Plans new merchandise to woo younger shoppers.
Macy’s Inc. is looking to revive its downtown Cincinnati store with a new merchandising mix geared to millennials.
Macy's downtown store at Fifth and Race Street corner
CINCINNATI - Macy’s Inc. is looking to revive its downtown Cincinnati store with a new merchandising mix geared to millennials, those 20-something shoppers that the company has identified as a key demographic for future growth.
The new merchandising plan isn’t likely to debut before next spring. But it has the attention of the company’s top executives, five of whom toured the downtown store Friday while in town for the department store chain’s annual meeting.
“We’re hopeful we can renew interest in that store,” said Macy’s Chief Financial Officer Karen Hoguet. “Downtown Cincinnati has not been a great performing store. You know what’s happening with Saks. We really want to make it work.”
Downtown retail has endured some big hits in recent months as Saks Fifth Avenue announced plans to relocate to Kenwood, TJ Maxx closed its Fourth Street store and the owners of Tower Place Mall hatched a plan to replace the empty retail center with a parking garage.

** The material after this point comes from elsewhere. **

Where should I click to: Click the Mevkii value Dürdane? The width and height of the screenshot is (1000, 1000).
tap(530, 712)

But Macy’s CEO Terry Lundgren said Friday that the downtown store remains profitable, that downtown stores remain “an important part of our overall business strategy” and downtown Cincinnati has the ingredients to make a successful downtown store.
“The key component is to have encouraging reasons for young people to move and live downtown,” he said. “They’re going out at night and shopping, using restaurants, spending, creating jobs. That is the circle that we require for success in downtown.”

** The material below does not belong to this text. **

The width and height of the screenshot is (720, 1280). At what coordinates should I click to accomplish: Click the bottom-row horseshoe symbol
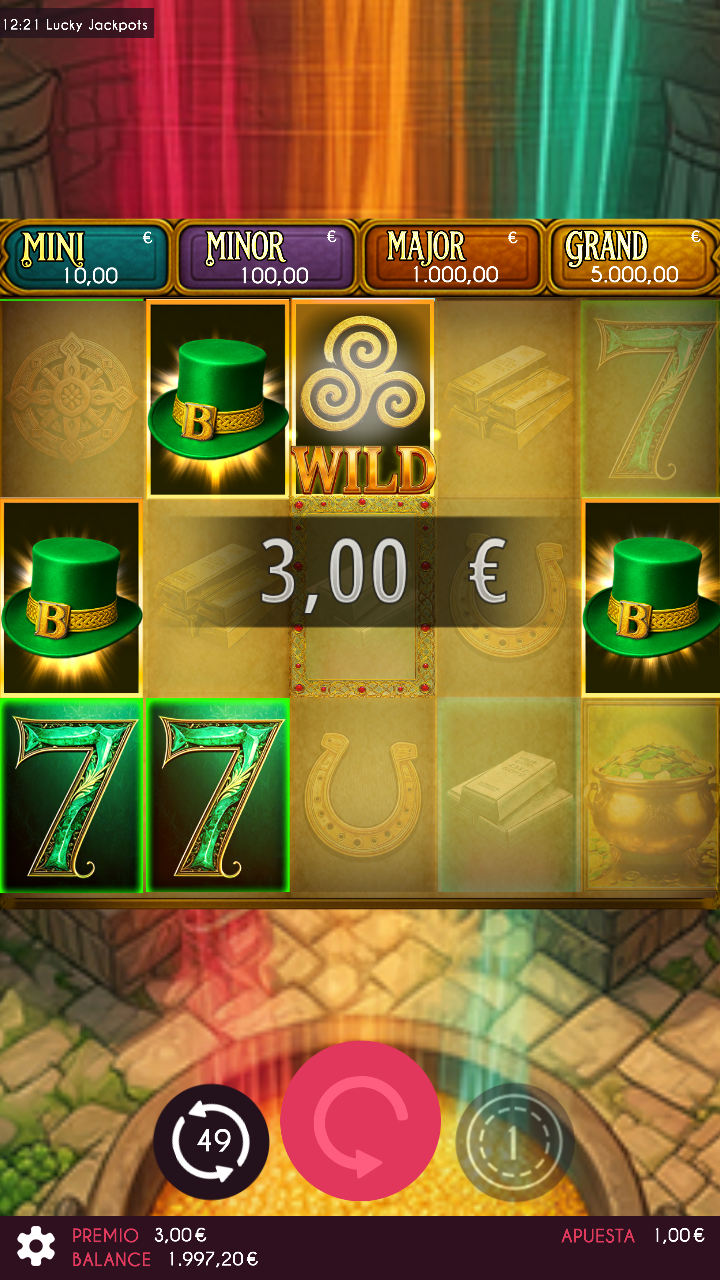(x=363, y=796)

Hoguet said she initiated Macy’s latest attempt at reviving the downtown store because she’s familiar with new developments in the central business district and Over-the-Rhine. She thinks the store can do better and she asked Macy’s executive team to take a look while she and Lundgren held a two-hour board meeting Friday.
Making the visit were Jeffrey Genette, president and chief merchandising officer, Julie Greiner, chief merchandise planning officer, Martine Reardon, chief marketing officer, Peter Sachse, chief stores officer and Robert (R.B.) Harrison, chief omnichannel officer.
Macy’s renewed interest in downtown drew praise from developer Arn Bortz, who has been working to build an 18-story apartment tower above the Fifth Street store. Plans call for 168 units overlooking Fountain Square with changes to the store’s retail façade along Fifth Street and a lobby extension to better connect Macy’s to Fountain Square.
“They see the potential, at least. Sounds like there’s some new energy all about the store, which makes me very happy,” said Bortz, principal of Towne Properties LLC in Mt Adams. “We stand ready to work with the city and Macy’s to make all of that vision fulfilled.”
Bortz said Macy’s has a lease that expires in 2018 at Fountain Place, which Towne built in partnership with other developers in 1997. Bortz hasn’t talked to Macy’s about a lease extension for the 187,000-square-foot store because he was waiting for a signal that “they want to be there and they want to do what they announced today."
Macy's renewed interest in Fountain Place comes amid speculation that Kenwood Collection is trying to lure Tiffany and Co. to Sycamore Township. Bortz said Tiffany hasn't revealed plans to leave downtown, but he has tried to arrange a meeting with the jeweler's Cincinnati general manager.
"We’d just remind them that they’re leaving at just the wrong time, remind them they have three years left on their lease and they could be very successful downtown if they stay with us ," he said.